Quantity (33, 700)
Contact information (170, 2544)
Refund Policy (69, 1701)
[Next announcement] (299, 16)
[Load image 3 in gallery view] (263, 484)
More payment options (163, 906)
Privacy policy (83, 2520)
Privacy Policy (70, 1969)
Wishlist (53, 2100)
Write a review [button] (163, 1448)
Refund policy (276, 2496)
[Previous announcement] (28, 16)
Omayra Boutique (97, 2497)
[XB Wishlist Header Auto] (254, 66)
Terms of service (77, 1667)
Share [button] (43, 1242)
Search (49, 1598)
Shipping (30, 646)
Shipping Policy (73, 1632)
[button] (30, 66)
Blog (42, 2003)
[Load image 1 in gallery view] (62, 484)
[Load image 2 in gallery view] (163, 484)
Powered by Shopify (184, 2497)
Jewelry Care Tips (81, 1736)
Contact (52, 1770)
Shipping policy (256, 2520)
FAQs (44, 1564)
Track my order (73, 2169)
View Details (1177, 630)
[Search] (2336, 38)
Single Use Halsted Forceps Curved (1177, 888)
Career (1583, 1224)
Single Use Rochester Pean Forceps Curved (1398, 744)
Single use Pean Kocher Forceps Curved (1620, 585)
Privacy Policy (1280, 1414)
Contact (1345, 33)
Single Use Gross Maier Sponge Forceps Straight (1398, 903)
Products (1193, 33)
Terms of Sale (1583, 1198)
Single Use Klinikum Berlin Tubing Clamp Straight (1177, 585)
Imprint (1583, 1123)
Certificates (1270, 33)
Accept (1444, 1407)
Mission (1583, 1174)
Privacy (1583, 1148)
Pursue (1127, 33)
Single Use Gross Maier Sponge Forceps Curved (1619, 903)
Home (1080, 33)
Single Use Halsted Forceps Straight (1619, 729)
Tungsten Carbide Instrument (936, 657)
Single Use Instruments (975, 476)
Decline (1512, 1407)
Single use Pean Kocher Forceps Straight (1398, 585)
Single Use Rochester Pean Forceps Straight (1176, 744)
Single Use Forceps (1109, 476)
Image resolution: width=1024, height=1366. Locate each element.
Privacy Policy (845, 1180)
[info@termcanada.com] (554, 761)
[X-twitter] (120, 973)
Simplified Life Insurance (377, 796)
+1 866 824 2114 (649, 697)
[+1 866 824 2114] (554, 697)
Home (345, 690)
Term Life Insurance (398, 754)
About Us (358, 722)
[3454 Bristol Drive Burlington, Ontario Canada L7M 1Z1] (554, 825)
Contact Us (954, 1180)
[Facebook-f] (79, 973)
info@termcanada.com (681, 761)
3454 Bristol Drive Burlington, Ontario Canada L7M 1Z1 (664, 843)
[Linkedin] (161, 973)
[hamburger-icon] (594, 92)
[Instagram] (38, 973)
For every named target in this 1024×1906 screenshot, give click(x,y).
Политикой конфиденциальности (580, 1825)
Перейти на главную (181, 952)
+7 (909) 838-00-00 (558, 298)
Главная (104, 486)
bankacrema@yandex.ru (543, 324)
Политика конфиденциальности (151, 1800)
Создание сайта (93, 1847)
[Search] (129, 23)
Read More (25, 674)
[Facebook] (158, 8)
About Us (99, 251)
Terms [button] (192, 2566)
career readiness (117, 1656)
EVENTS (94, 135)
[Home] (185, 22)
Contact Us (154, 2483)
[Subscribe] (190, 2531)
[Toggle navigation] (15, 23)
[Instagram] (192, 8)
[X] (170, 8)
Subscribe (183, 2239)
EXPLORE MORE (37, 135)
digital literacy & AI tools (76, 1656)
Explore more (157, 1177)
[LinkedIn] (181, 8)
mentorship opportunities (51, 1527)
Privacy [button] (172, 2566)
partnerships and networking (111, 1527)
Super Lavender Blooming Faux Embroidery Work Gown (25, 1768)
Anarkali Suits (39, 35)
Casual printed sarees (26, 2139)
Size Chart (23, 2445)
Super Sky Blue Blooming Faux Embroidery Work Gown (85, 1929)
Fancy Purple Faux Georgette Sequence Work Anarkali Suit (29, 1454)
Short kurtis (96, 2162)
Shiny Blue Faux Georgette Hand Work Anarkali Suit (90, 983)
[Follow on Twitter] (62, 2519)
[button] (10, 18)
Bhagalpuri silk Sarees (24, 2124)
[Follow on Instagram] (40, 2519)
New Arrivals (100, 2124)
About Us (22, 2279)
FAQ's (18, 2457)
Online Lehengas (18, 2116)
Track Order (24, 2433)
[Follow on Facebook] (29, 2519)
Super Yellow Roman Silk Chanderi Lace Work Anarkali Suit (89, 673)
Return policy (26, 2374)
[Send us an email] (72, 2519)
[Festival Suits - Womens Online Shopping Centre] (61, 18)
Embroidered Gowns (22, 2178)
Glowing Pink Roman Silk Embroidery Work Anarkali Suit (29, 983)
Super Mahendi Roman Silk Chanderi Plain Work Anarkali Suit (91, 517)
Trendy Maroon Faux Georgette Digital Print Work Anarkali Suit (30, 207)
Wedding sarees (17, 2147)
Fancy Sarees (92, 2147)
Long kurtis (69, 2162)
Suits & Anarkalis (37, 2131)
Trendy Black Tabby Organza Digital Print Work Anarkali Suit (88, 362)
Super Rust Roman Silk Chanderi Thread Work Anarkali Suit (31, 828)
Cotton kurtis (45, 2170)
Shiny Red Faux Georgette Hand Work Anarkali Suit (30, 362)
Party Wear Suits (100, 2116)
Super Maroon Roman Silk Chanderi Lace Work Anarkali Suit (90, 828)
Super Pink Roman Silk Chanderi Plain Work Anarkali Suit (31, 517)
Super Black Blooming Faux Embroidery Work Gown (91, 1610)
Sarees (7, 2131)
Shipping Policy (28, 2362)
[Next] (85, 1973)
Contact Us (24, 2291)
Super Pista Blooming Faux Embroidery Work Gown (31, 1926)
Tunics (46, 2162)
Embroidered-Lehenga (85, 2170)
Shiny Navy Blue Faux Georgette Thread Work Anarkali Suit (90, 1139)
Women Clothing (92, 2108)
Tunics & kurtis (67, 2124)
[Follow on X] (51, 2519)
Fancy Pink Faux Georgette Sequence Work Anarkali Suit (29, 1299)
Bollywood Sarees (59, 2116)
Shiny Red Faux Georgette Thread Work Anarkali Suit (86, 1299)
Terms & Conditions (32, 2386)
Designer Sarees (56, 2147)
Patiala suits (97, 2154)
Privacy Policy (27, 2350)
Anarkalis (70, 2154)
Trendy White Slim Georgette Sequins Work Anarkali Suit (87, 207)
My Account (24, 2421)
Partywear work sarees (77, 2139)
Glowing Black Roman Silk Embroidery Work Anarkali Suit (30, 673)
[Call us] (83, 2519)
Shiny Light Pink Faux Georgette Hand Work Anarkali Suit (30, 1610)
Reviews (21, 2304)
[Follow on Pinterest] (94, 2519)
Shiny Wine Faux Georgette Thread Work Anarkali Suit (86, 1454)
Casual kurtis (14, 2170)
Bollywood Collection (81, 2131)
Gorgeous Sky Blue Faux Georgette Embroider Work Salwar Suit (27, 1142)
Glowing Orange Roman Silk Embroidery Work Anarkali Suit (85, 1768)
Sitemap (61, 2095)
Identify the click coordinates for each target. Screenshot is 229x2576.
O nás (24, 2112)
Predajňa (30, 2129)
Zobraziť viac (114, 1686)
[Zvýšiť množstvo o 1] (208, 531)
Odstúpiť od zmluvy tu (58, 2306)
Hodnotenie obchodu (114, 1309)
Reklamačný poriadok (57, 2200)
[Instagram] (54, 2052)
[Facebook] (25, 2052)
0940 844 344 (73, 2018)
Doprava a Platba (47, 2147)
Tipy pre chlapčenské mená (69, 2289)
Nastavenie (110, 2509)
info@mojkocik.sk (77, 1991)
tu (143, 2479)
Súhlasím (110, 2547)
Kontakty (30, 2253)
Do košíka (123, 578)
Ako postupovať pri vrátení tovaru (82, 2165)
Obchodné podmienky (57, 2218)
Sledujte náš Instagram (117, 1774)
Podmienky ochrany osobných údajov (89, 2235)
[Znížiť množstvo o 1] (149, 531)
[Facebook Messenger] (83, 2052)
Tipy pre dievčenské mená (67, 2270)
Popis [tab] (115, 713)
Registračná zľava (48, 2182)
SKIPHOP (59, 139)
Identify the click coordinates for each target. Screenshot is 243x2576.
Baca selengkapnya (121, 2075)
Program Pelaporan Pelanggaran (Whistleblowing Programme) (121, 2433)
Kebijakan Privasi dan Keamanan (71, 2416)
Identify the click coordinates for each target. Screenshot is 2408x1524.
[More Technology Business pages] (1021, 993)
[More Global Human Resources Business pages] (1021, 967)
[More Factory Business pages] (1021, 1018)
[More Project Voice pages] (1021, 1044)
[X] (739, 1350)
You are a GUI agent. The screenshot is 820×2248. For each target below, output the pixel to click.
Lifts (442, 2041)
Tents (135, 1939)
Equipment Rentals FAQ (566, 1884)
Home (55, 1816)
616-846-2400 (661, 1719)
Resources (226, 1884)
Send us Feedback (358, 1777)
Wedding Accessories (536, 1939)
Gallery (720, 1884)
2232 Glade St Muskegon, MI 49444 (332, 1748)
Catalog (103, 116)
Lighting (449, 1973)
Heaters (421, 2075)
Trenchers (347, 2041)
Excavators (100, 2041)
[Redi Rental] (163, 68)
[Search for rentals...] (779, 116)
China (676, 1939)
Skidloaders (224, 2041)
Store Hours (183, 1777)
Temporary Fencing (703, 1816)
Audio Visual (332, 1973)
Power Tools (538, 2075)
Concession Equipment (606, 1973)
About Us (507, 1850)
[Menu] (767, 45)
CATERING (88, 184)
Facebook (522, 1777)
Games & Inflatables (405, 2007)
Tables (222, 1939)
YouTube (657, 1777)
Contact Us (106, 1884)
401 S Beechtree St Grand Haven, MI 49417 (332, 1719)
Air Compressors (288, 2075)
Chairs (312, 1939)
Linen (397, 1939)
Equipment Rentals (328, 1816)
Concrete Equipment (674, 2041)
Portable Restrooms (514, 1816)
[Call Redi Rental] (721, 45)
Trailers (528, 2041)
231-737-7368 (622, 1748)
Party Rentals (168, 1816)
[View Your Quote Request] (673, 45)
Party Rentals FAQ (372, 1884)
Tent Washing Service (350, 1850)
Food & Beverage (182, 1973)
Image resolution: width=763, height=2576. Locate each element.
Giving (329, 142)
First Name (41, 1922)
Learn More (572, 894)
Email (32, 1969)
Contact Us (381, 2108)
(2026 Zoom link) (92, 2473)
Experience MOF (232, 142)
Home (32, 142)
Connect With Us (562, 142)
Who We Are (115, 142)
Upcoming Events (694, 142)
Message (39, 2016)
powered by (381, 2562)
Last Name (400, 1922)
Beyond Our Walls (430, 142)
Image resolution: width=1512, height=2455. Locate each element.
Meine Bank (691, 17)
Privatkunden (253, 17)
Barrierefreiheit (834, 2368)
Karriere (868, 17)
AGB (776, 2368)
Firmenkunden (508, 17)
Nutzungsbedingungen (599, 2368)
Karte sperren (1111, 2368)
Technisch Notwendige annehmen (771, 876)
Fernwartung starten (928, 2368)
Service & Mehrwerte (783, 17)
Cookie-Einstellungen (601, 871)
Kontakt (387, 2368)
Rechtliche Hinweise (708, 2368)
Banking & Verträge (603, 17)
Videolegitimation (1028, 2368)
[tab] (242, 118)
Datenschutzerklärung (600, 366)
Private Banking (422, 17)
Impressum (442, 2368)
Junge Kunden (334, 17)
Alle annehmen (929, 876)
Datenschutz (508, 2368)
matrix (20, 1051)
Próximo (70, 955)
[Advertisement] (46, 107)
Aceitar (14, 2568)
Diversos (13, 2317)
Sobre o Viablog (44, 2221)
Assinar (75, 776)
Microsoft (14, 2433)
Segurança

------------------------------------------------

▸ **ASSIGNMENT**: Only the lines above starting with the one with "Return policy (26, 2374)" and going through the one with "Gorgeous Sky Blue" are to be copied, word for word and with both ends kept.

▸ **SOLUTION TO THE EXERCISE**:
Return policy (26, 2374)
[Send us an email] (72, 2519)
[Festival Suits - Womens Online Shopping Centre] (61, 18)
Embroidered Gowns (22, 2178)
Glowing Pink Roman Silk Embroidery Work Anarkali Suit (29, 983)
Super Mahendi Roman Silk Chanderi Plain Work Anarkali Suit (91, 517)
Trendy Maroon Faux Georgette Digital Print Work Anarkali Suit (30, 207)
Wedding sarees (17, 2147)
Fancy Sarees (92, 2147)
Long kurtis (69, 2162)
Suits & Anarkalis (37, 2131)
Trendy Black Tabby Organza Digital Print Work Anarkali Suit (88, 362)
Super Rust Roman Silk Chanderi Thread Work Anarkali Suit (31, 828)
Cotton kurtis (45, 2170)
Shiny Red Faux Georgette Hand Work Anarkali Suit (30, 362)
Party Wear Suits (100, 2116)
Super Maroon Roman Silk Chanderi Lace Work Anarkali Suit (90, 828)
Super Pink Roman Silk Chanderi Plain Work Anarkali Suit (31, 517)
Super Black Blooming Faux Embroidery Work Gown (91, 1610)
Sarees (7, 2131)
Shipping Policy (28, 2362)
[Next] (85, 1973)
Contact Us (24, 2291)
Super Pista Blooming Faux Embroidery Work Gown (31, 1926)
Tunics (46, 2162)
Embroidered-Lehenga (85, 2170)
Shiny Navy Blue Faux Georgette Thread Work Anarkali Suit (90, 1139)
Women Clothing (92, 2108)
Tunics & kurtis (67, 2124)
[Follow on X] (51, 2519)
Fancy Pink Faux Georgette Sequence Work Anarkali Suit (29, 1299)
Bollywood Sarees (59, 2116)
Shiny Red Faux Georgette Thread Work Anarkali Suit (86, 1299)
Terms & Conditions (32, 2386)
Designer Sarees (56, 2147)
Patiala suits (97, 2154)
Privacy Policy (27, 2350)
Anarkalis (70, 2154)
Trendy White Slim Georgette Sequins Work Anarkali Suit (87, 207)
My Account (24, 2421)
Partywear work sarees (77, 2139)
Glowing Black Roman Silk Embroidery Work Anarkali Suit (30, 673)
[Call us] (83, 2519)
Shiny Light Pink Faux Georgette Hand Work Anarkali Suit (30, 1610)
Reviews (21, 2304)
[Follow on Pinterest] (94, 2519)
Shiny Wine Faux Georgette Thread Work Anarkali Suit (86, 1454)
Casual kurtis (14, 2170)
Bollywood Collection (81, 2131)
Gorgeous Sky Blue Faux Georgette Embroider Work Salwar Suit (27, 1142)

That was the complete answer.